Considerations in deciding on the approach to biopsy and ablation of tumour at the anterior upper to interpolar region of the kidney predominantly focuses on avoiding critical structures (i.e. adequate organ protection). On supine positioning, an anterior trans-hepatic approach requires traversing a large amount of hepatic parenchyma while a posterior retroperitoneal approach traverses a significant portion of renal parenchyma. Since both of these are highly vascular organs, these approaches should be avoided when possible to prevent significant bleeding. More inferior transperitoneal approach may be carried out on supine positioning but would risk of injuring the large amount of bowel loops anteriorly and peritoneal seeding when transgressing the peritoneal space [7,8].

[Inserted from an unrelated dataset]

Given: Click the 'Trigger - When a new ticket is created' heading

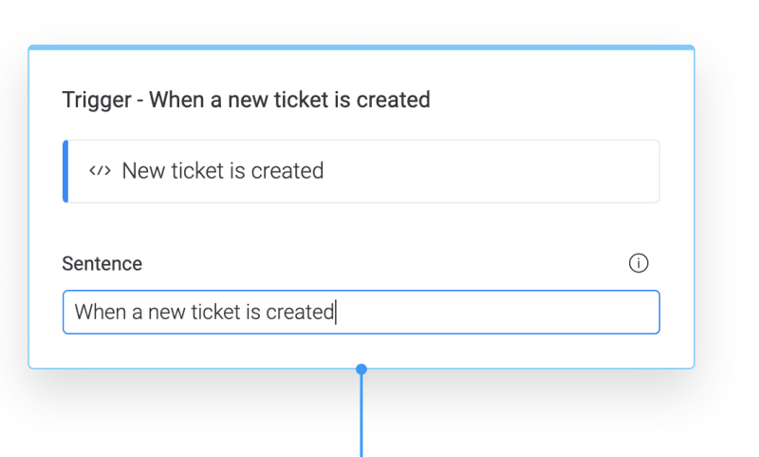Looking at the screenshot, I should pos(246,99).
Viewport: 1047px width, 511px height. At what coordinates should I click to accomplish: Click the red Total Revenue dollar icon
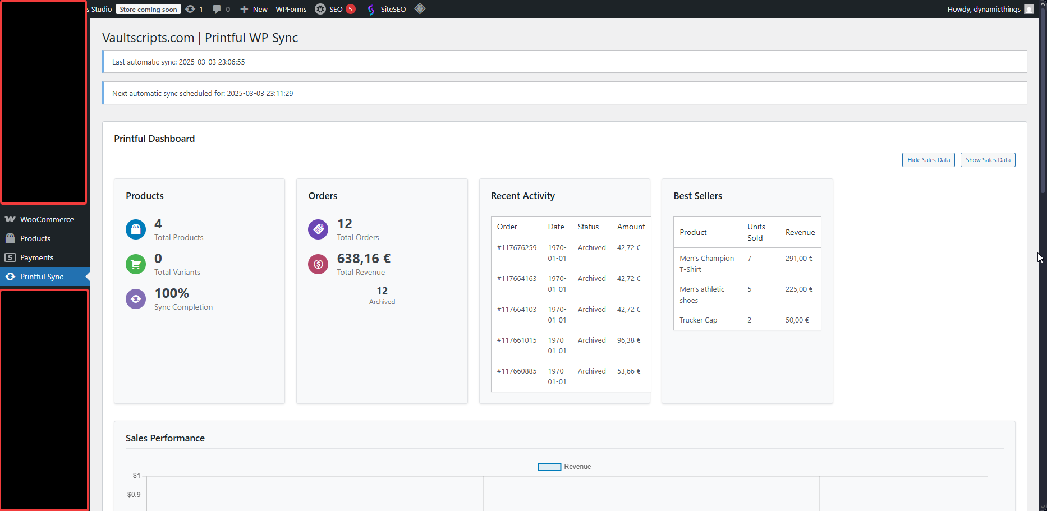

A myriad of organ protection techniques have been developed to prevent organ injury during thermal ablation, these include hydrodissection, balloon interposition and electrode torqueing . However, patient positioning is a simple and free but often ignored way of organ protection to allow displacement of critical structures and the target organ from each other allowing a shorter and clearer path of access.
Since the liver is an intra-peritoneal organ and the kidneys are retro-peritoneal organs, these are mobile relative to each other. Knowledge of this allowed the use of decubitus positioning to separate the liver and kidneys which in conjunction with hydrodissection to displace the anterior bowel loops provided a window for a short tract of entry along the anterior abdominal wall. This also enabled us to achieve adequate ablation without complications such as bleeding, bowel perforation or tract seeding as minimal transgression of the free intra-peritoneal space.
Decubitus positioning of abdominal CT is not commonly done particularly to troubleshoot diagnostic dilemma. The utility of decubitus positioning was twofold for our patient. Besides facilitating access, it allowed separation of the liver from the right kidney which enabled confident exclusion of hepatic invasion of the renal tumour, an important diagnosis to make as hepatic invasion herald a grave prognosis  and limited percutaneous intervention.
As alluded to previously, patients with small renal tumours might have more co-morbidities owing to aging population and increased detection. This will likely lead to an increased volume for minimally invasive therapy such as thermal ablation. Our case demonstrates usage of anatomical knowledge, to achieve improved outcomes. There is no additional cost and it should be utilized more frequently to curb escalating healthcare costs.
With an aging population, minimally invasive therapy of renal tumours is expected to be more common. Imaging guided percutaneous ablative therapy may require expertise in displacement of adjacent organs to prevent collateral damage. Renal tumours in the anterior aspect of the right kidney can be difficult to access and protect for percutaneous thermal ablation.
Our case illustrates that with anatomical knowledge, a simple method of placing the patient on decubitus positioning with trans-peritoneal approach allows a twofold utility for thermal ablation of anterior renal tumour with enabling access to allow organ protection, prevent seeding and exclude hepatic invasion. This also serves as an example of a method to reduce healthcare costs.